▸ RECORDS FOR THIS TASK:
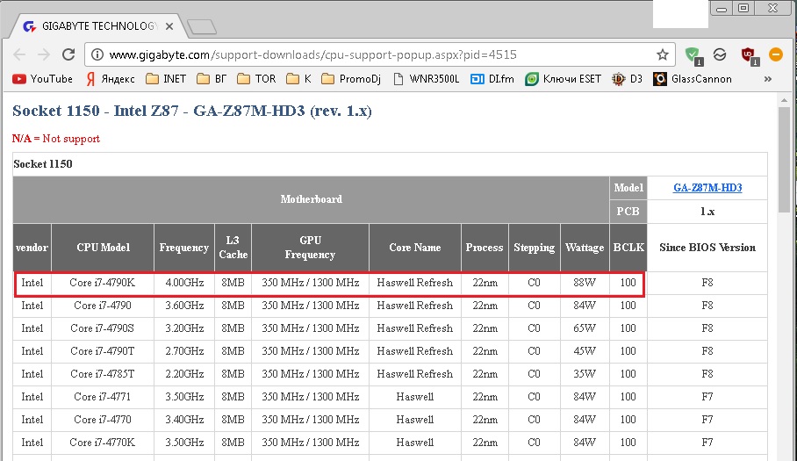Reload the current page
Screen dimensions: 797x461
click(70, 54)
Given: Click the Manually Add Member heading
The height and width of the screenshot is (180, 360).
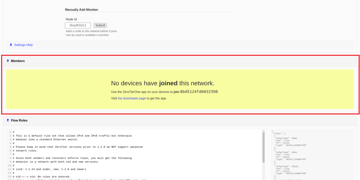Looking at the screenshot, I should click(81, 10).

▸ PROMPT: All lines from the one containing "Given: Click the Manually Add Member heading" through the final line of the entries above are to be copied exactly; the pictures are not.

▸ SOLUTION FOR THIS PROBLEM:
Given: Click the Manually Add Member heading
The height and width of the screenshot is (180, 360).
Looking at the screenshot, I should click(81, 10).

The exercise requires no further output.